Here is the chain of events in our case of tampering with nature:
1. We had coyotes. We wanted to protect our four legged friends from them non-lethally – so we got two donkeys.
2. The donkeys chased the coyotes away. Yay!
3. After a few days, we noticed that large herds of wild antelope started showing up on the ranch. Yes, this is the home where the buffalo roam, and the deer and the antelope play.
4. The antelope discovered the “drinker” – this is the water supply we provide for the horses and donkeys.
5. The drinker has a mini eco-system in it to control potential mosquito infestation. It has gold-fish, mare’s tail, snails, and lily pads in it. The gold-fish eat the mosquito larva, the mare’s tail and the snails keep the water clear and the lily pads provide the gold-fish a place to hide from predators.
6. The antelope discovered that lily pads are delicious, and they ate them all.
7. With the lily pads gone, the gold-fish had no place to hide.
8. The gold fish were eaten (at least some of them) by some grateful predator. Yum.
9. One hundred and twenty dollars will need to spend to buy new lilly pads. Ouch.
What a pain! How do you solve this predicament? Can’t get rid of the donkeys – need them. Can’t shoot the antelope – we’d ever do that. What to do?!

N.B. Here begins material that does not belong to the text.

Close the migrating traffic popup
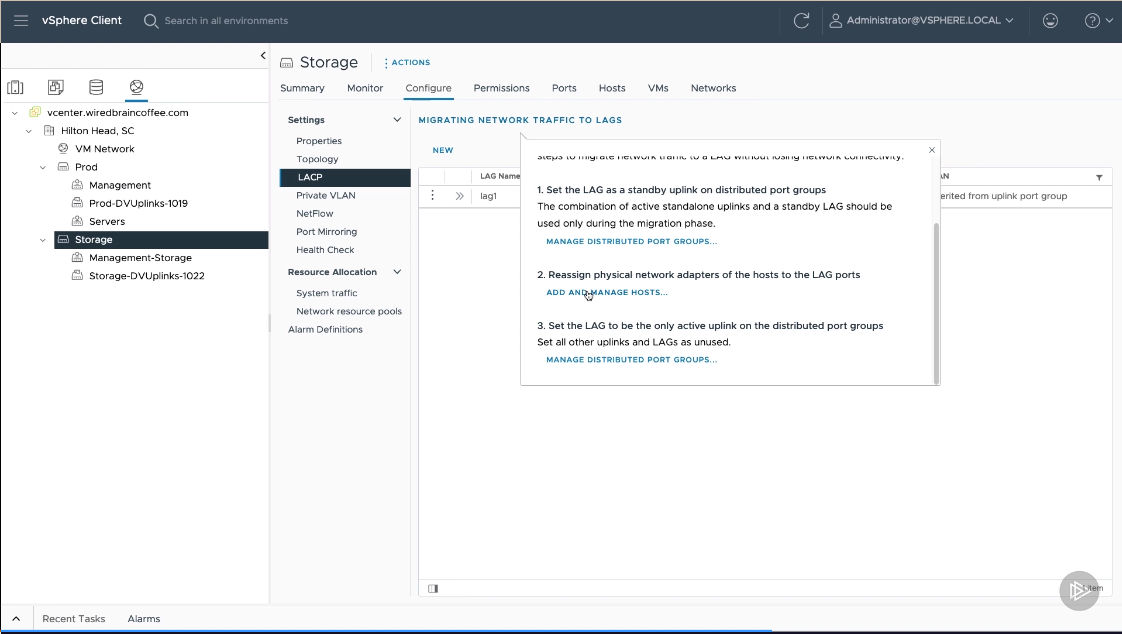The width and height of the screenshot is (1122, 634). coord(932,150)
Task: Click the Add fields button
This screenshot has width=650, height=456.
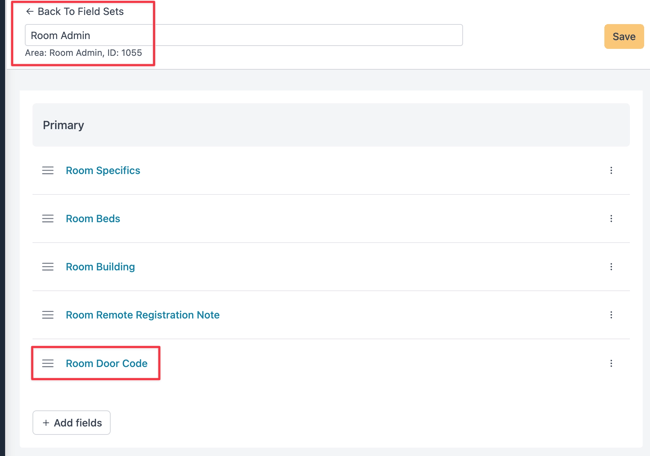Action: 71,423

Well, the good news is that the problem solved itself. The horses, it turns out, didn’t exactly like the antelope elbowing in on their territory, so they’ve been chasing the antelope away. Also in the good-news category, amazingly the lily pads sprouted new leaves and saved themselves. And thankfully some of the fish survived.

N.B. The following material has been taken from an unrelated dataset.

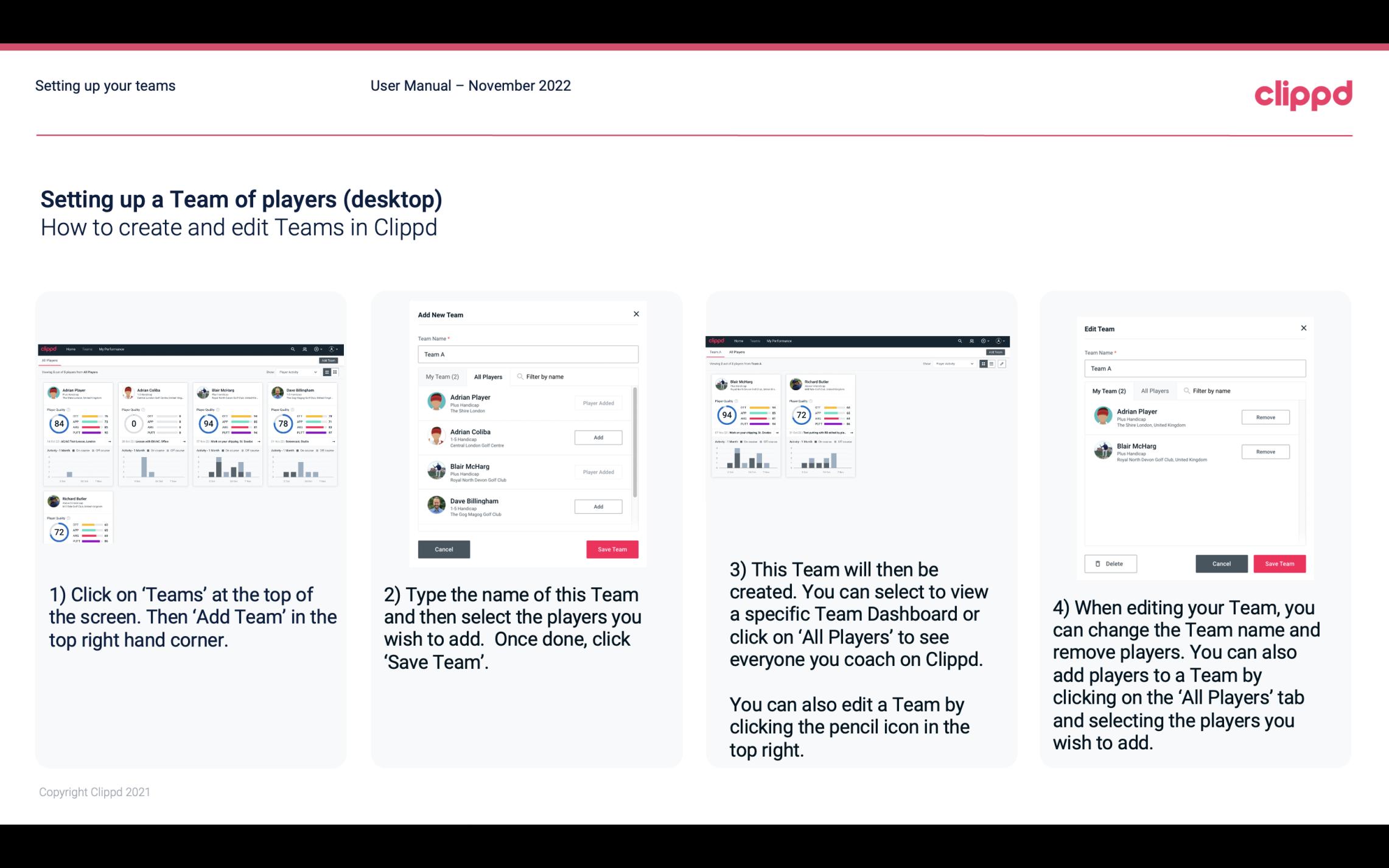1389x868 pixels.
Task: Click Save Team button in Add New Team
Action: click(x=612, y=548)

So the imbalance in the circle of life was only temporary. The system self-repaired despite our efforts.
My effort to save a dog killed a gold-fish or two. A fair trade I suppose. I will say this, however – every time I tamper with nature’s way, I’ll think deep next time, and we’ll see how good I am at anticipating the results of my actions.
I’ve heard of the Great Law of the Iroquois – which holds appropriate to think seven generations ahead (a couple hundred years into the future) and decide whether the decisions they make today would benefit their children seven generations into the future. I have found that this deeper thinking can help you in the short term also.